** Begin Data supplied **

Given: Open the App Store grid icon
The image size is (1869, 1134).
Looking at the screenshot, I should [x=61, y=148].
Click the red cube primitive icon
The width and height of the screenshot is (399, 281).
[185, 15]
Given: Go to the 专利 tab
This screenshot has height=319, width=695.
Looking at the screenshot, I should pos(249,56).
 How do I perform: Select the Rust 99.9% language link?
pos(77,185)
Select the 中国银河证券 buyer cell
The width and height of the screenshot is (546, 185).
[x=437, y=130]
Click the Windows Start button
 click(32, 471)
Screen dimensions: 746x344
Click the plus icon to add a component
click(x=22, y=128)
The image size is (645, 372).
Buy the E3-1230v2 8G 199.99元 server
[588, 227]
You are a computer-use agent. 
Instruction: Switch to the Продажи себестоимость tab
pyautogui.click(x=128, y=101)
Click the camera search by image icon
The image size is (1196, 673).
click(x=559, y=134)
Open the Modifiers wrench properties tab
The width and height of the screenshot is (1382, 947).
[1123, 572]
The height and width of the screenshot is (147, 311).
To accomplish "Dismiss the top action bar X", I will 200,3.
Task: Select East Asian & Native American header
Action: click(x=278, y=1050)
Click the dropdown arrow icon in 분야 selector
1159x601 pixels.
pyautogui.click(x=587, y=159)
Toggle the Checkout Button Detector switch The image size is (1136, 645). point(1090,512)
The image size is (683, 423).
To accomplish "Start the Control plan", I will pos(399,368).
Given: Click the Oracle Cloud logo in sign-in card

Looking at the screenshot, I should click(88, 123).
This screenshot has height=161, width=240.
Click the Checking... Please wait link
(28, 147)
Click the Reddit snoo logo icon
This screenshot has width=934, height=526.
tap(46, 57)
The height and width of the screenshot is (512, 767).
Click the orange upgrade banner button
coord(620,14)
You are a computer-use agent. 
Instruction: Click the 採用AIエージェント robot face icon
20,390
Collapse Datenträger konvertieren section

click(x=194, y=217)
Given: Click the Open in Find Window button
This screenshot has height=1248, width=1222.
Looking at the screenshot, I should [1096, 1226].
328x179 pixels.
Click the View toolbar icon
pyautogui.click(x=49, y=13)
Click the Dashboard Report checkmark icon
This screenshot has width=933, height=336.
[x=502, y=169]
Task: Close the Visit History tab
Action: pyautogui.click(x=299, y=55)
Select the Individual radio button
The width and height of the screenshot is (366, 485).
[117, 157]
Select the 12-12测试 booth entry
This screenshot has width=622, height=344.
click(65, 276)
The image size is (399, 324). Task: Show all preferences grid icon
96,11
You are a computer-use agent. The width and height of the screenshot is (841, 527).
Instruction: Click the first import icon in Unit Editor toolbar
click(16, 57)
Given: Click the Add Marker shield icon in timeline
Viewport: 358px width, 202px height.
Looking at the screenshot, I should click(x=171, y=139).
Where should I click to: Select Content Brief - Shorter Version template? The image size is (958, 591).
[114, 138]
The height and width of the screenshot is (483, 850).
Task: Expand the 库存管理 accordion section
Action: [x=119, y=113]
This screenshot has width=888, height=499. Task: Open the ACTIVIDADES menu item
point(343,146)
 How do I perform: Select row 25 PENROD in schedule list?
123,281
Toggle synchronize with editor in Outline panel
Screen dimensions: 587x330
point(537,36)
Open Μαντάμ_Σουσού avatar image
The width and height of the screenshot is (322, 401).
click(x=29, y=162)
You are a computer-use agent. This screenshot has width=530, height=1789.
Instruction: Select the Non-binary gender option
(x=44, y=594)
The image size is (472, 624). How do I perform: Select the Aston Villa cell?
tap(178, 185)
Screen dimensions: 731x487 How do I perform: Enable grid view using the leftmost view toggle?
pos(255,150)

** End Data supplied **

**Exercise requirements:**
Rename "Instruction" to "Command" throughout all of the data above, leaving everything else unchanged.

**Written response:**
Given: Open the App Store grid icon
The image size is (1869, 1134).
Looking at the screenshot, I should [x=61, y=148].
Click the red cube primitive icon
The width and height of the screenshot is (399, 281).
[185, 15]
Given: Go to the 专利 tab
This screenshot has height=319, width=695.
Looking at the screenshot, I should pos(249,56).
 How do I perform: Select the Rust 99.9% language link?
pos(77,185)
Select the 中国银河证券 buyer cell
The width and height of the screenshot is (546, 185).
[x=437, y=130]
Click the Windows Start button
 click(32, 471)
Screen dimensions: 746x344
Click the plus icon to add a component
click(x=22, y=128)
The image size is (645, 372).
Buy the E3-1230v2 8G 199.99元 server
[588, 227]
You are a computer-use agent. 
Command: Switch to the Продажи себестоимость tab
pyautogui.click(x=128, y=101)
Click the camera search by image icon
The image size is (1196, 673).
click(x=559, y=134)
Open the Modifiers wrench properties tab
The width and height of the screenshot is (1382, 947).
[1123, 572]
The height and width of the screenshot is (147, 311).
To accomplish "Dismiss the top action bar X", I will 200,3.
Task: Select East Asian & Native American header
Action: click(x=278, y=1050)
Click the dropdown arrow icon in 분야 selector
1159x601 pixels.
pyautogui.click(x=587, y=159)
Toggle the Checkout Button Detector switch The image size is (1136, 645). point(1090,512)
The image size is (683, 423).
To accomplish "Start the Control plan", I will pos(399,368).
Given: Click the Oracle Cloud logo in sign-in card

Looking at the screenshot, I should click(88, 123).
This screenshot has height=161, width=240.
Click the Checking... Please wait link
(28, 147)
Click the Reddit snoo logo icon
This screenshot has width=934, height=526.
tap(46, 57)
The height and width of the screenshot is (512, 767).
Click the orange upgrade banner button
coord(620,14)
You are a computer-use agent. 
Command: Click the 採用AIエージェント robot face icon
20,390
Collapse Datenträger konvertieren section

click(x=194, y=217)
Given: Click the Open in Find Window button
This screenshot has height=1248, width=1222.
Looking at the screenshot, I should [1096, 1226].
328x179 pixels.
Click the View toolbar icon
pyautogui.click(x=49, y=13)
Click the Dashboard Report checkmark icon
This screenshot has width=933, height=336.
[x=502, y=169]
Task: Close the Visit History tab
Action: pyautogui.click(x=299, y=55)
Select the Individual radio button
The width and height of the screenshot is (366, 485).
[117, 157]
Select the 12-12测试 booth entry
This screenshot has width=622, height=344.
click(65, 276)
The image size is (399, 324). Task: Show all preferences grid icon
96,11
You are a computer-use agent. The width and height of the screenshot is (841, 527).
Command: Click the first import icon in Unit Editor toolbar
click(16, 57)
Given: Click the Add Marker shield icon in timeline
Viewport: 358px width, 202px height.
Looking at the screenshot, I should click(x=171, y=139).
Where should I click to: Select Content Brief - Shorter Version template? The image size is (958, 591).
[114, 138]
The height and width of the screenshot is (483, 850).
Task: Expand the 库存管理 accordion section
Action: [x=119, y=113]
This screenshot has width=888, height=499. Task: Open the ACTIVIDADES menu item
point(343,146)
 How do I perform: Select row 25 PENROD in schedule list?
123,281
Toggle synchronize with editor in Outline panel
Screen dimensions: 587x330
point(537,36)
Open Μαντάμ_Σουσού avatar image
The width and height of the screenshot is (322, 401).
click(x=29, y=162)
You are a computer-use agent. This screenshot has width=530, height=1789.
Command: Select the Non-binary gender option
(x=44, y=594)
The image size is (472, 624). How do I perform: Select the Aston Villa cell?
tap(178, 185)
Screen dimensions: 731x487 How do I perform: Enable grid view using the leftmost view toggle?
pos(255,150)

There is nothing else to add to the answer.